Task to complete
Copy each of the rows below character for character.

___ Available records

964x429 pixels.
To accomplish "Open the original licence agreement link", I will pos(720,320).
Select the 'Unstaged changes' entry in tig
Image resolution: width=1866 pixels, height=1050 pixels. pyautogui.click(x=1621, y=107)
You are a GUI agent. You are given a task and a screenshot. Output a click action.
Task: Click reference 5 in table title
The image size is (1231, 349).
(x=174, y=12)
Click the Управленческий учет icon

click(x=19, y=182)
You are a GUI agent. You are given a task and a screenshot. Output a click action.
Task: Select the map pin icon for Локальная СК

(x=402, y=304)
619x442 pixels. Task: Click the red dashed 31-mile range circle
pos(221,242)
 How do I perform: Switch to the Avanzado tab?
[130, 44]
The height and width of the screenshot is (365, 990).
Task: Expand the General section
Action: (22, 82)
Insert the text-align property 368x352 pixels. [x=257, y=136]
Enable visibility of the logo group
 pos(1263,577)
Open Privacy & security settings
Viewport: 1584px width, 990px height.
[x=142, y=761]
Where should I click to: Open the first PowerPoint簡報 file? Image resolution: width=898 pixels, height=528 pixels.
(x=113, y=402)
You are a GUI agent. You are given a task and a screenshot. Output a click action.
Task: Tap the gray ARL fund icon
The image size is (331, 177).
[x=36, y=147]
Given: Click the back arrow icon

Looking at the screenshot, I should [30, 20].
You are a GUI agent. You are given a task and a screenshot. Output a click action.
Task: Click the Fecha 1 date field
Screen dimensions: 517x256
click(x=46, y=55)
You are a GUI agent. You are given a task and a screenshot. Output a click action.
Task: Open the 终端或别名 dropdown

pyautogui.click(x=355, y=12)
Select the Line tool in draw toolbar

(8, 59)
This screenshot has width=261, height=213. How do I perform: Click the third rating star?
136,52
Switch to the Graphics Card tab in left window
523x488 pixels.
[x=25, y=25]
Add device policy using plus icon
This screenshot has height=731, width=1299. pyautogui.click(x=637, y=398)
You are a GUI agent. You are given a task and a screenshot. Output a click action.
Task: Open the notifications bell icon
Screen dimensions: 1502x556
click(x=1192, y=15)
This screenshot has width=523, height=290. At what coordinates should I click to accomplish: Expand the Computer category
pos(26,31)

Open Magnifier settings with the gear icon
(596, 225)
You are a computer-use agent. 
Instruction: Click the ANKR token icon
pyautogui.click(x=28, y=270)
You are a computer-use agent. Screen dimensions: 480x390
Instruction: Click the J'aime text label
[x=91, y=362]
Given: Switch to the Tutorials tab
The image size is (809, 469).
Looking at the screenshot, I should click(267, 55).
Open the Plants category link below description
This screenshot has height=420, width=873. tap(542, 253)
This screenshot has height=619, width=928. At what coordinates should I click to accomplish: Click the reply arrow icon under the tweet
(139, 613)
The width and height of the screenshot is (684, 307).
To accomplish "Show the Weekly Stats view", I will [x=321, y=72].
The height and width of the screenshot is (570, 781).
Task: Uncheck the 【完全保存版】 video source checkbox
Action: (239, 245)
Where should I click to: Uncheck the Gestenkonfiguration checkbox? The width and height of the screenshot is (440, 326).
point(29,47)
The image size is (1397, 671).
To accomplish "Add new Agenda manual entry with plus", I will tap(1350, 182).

______

Result of this task
964x429 pixels.
To accomplish "Open the original licence agreement link", I will pos(720,320).
Select the 'Unstaged changes' entry in tig
Image resolution: width=1866 pixels, height=1050 pixels. pyautogui.click(x=1621, y=107)
You are a GUI agent. You are given a task and a screenshot. Output a click action.
Task: Click reference 5 in table title
The image size is (1231, 349).
(x=174, y=12)
Click the Управленческий учет icon

click(x=19, y=182)
You are a GUI agent. You are given a task and a screenshot. Output a click action.
Task: Select the map pin icon for Локальная СК

(x=402, y=304)
619x442 pixels. Task: Click the red dashed 31-mile range circle
pos(221,242)
 How do I perform: Switch to the Avanzado tab?
[130, 44]
The height and width of the screenshot is (365, 990).
Task: Expand the General section
Action: (22, 82)
Insert the text-align property 368x352 pixels. [x=257, y=136]
Enable visibility of the logo group
 pos(1263,577)
Open Privacy & security settings
Viewport: 1584px width, 990px height.
[x=142, y=761]
Where should I click to: Open the first PowerPoint簡報 file? Image resolution: width=898 pixels, height=528 pixels.
(x=113, y=402)
You are a GUI agent. You are given a task and a screenshot. Output a click action.
Task: Tap the gray ARL fund icon
The image size is (331, 177).
[x=36, y=147]
Given: Click the back arrow icon

Looking at the screenshot, I should [30, 20].
You are a GUI agent. You are given a task and a screenshot. Output a click action.
Task: Click the Fecha 1 date field
Screen dimensions: 517x256
click(x=46, y=55)
You are a GUI agent. You are given a task and a screenshot. Output a click action.
Task: Open the 终端或别名 dropdown

pyautogui.click(x=355, y=12)
Select the Line tool in draw toolbar

(8, 59)
This screenshot has width=261, height=213. How do I perform: Click the third rating star?
136,52
Switch to the Graphics Card tab in left window
523x488 pixels.
[x=25, y=25]
Add device policy using plus icon
This screenshot has height=731, width=1299. pyautogui.click(x=637, y=398)
You are a GUI agent. You are given a task and a screenshot. Output a click action.
Task: Open the notifications bell icon
Screen dimensions: 1502x556
click(x=1192, y=15)
This screenshot has width=523, height=290. At what coordinates should I click to accomplish: Expand the Computer category
pos(26,31)

Open Magnifier settings with the gear icon
(596, 225)
You are a computer-use agent. 
Instruction: Click the ANKR token icon
pyautogui.click(x=28, y=270)
You are a computer-use agent. Screen dimensions: 480x390
Instruction: Click the J'aime text label
[x=91, y=362]
Given: Switch to the Tutorials tab
The image size is (809, 469).
Looking at the screenshot, I should click(267, 55).
Open the Plants category link below description
This screenshot has height=420, width=873. tap(542, 253)
This screenshot has height=619, width=928. At what coordinates should I click to accomplish: Click the reply arrow icon under the tweet
(139, 613)
The width and height of the screenshot is (684, 307).
To accomplish "Show the Weekly Stats view", I will [x=321, y=72].
The height and width of the screenshot is (570, 781).
Task: Uncheck the 【完全保存版】 video source checkbox
Action: (239, 245)
Where should I click to: Uncheck the Gestenkonfiguration checkbox? The width and height of the screenshot is (440, 326).
point(29,47)
The image size is (1397, 671).
To accomplish "Add new Agenda manual entry with plus", I will tap(1350, 182).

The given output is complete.